Wir bekamen schließlich heraus, daß der Diamant in London gelandet war. Nun bekam ich den Auftrag, ihn dort zu suchen, denn ich bin seit drei Jahren beim Geheimdienst des Auswärtigen Amtes beschäftigt.«

Sie lächelte belustigt, als sie sah, welche Überraschung diese Worte für Jack bedeuteten.

»Was, beim Geheimdienst bist du? Dann bist du . . .«

»Etwas Ähnliches wie du. Aber erst laß mich dir schnell fertig erzählen«, unterbrach sie ihn und legte ihre Hand auf seinen Arm. »Alle Steine wurden an die Juwelierfirma Streetley verkauft. Niemand hatte hier eine Ahnung, daß sich der berühmte Diamant der Göttin Kali darunter befand, denn die seltsame Inschrift war ja kaum zu erkennen. Nun wurde von Indien ein Beamter der Kriminalpolizei hergeschickt, der diesen Mr. Shing mitbrachte. Der ist nicht nur Anhänger der Kali-Sekte, der der Stein gehört, sondern auch ein hervorragender Juwelier. Er weiß genau, wie der Diamant aussieht.«

»Dann hatte also dieser Inder das Haus in der Bird-in-Bush Road gemietet?« warf Jack ein.
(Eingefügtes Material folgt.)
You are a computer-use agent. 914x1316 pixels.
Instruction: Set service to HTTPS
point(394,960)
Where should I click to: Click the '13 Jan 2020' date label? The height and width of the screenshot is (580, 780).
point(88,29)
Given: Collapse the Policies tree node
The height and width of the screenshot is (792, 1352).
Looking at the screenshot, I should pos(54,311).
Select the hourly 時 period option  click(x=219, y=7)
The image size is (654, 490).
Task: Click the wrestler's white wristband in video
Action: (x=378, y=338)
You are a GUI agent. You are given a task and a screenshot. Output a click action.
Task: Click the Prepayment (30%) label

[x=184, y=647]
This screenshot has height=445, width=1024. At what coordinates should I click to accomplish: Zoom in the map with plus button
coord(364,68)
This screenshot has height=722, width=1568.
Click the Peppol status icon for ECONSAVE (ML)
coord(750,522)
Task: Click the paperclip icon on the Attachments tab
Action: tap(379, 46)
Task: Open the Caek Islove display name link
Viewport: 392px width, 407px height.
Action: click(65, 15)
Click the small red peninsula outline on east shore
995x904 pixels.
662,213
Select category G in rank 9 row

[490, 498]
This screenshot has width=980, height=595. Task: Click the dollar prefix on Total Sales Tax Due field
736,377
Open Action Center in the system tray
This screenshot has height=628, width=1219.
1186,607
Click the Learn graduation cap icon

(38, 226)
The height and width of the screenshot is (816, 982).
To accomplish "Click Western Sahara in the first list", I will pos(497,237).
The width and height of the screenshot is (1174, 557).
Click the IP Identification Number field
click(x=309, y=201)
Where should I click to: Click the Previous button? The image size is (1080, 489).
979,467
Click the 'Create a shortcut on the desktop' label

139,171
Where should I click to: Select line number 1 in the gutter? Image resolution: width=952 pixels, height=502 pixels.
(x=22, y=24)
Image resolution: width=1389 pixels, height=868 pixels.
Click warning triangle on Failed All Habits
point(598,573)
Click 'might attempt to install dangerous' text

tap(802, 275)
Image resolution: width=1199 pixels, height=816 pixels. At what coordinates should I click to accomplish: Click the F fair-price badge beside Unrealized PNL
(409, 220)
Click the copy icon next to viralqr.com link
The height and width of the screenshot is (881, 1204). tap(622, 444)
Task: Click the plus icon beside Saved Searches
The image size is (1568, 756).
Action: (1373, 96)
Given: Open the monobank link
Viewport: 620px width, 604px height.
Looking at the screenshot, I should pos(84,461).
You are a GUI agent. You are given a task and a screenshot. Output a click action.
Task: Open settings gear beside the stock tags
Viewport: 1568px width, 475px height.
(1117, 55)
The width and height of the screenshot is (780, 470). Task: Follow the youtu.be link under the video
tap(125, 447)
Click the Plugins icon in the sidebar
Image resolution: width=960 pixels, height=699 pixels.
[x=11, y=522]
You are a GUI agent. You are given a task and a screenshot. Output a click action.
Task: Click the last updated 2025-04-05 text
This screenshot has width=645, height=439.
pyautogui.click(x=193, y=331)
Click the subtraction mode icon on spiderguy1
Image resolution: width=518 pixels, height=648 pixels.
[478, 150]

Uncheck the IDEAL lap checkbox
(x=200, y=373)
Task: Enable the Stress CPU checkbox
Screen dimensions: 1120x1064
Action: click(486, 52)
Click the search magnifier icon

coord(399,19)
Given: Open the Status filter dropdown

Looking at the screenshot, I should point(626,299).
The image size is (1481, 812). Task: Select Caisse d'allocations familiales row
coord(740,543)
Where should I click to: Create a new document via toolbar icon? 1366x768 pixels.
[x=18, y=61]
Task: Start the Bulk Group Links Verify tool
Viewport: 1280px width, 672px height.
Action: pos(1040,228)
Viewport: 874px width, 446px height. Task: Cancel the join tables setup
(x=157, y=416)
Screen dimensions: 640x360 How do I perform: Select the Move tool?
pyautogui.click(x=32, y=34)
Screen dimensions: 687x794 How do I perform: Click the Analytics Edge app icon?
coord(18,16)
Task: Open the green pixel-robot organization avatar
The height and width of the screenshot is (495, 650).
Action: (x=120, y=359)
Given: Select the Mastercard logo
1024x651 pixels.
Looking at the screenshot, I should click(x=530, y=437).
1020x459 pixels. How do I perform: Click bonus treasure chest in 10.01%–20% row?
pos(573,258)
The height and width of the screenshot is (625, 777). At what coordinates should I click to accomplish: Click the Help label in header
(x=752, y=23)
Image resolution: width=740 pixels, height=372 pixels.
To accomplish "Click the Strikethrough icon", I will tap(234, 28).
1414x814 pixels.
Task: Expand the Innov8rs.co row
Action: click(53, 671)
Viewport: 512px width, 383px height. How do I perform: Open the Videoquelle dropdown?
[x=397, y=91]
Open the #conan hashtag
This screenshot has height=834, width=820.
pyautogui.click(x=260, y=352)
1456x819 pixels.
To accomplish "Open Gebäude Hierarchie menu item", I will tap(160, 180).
»Ja, er wohnte dort, und ihm wurden alle gestohlenen Brillantnadeln gebracht.«

»Aber warum wurden denn die Nadeln gestohlen?«

»Wir haben sie nicht alle gestohlen«, setzte ihm Barbara auseinander. »Streetley hatte die Brillanten, die er von einem Inder kaufte, dazu benützt, die herrlichsten Brillantnadeln anzufertigen. Die Steine waren groß und schön und paßten vorzüglich in die von ihm entworfenen Fassungen. Als nun die Polizei bei ihm nach dem Verbleib der Steine forschte, stellte es sich heraus, daß wohl auch der Diamant der Göttin Kali in solch eine Nadel gearbeitet worden war. Die Firma wandte sich daher an alle Kunden, denen sie eine solche Nadel verkauft hatte, und versuchte, unter irgendeinem Vorwand die Nadeln zurückzubekommen. Meistens erklärten sich die Kunden einverstanden, aber in einigen Fällen weigerten sich die Eigentümer. Manche glaubten, daß man ihnen irrtümlicherweise einen teureren Stein verkauft hätte, den man ihnen nun wieder abnehmen wollte.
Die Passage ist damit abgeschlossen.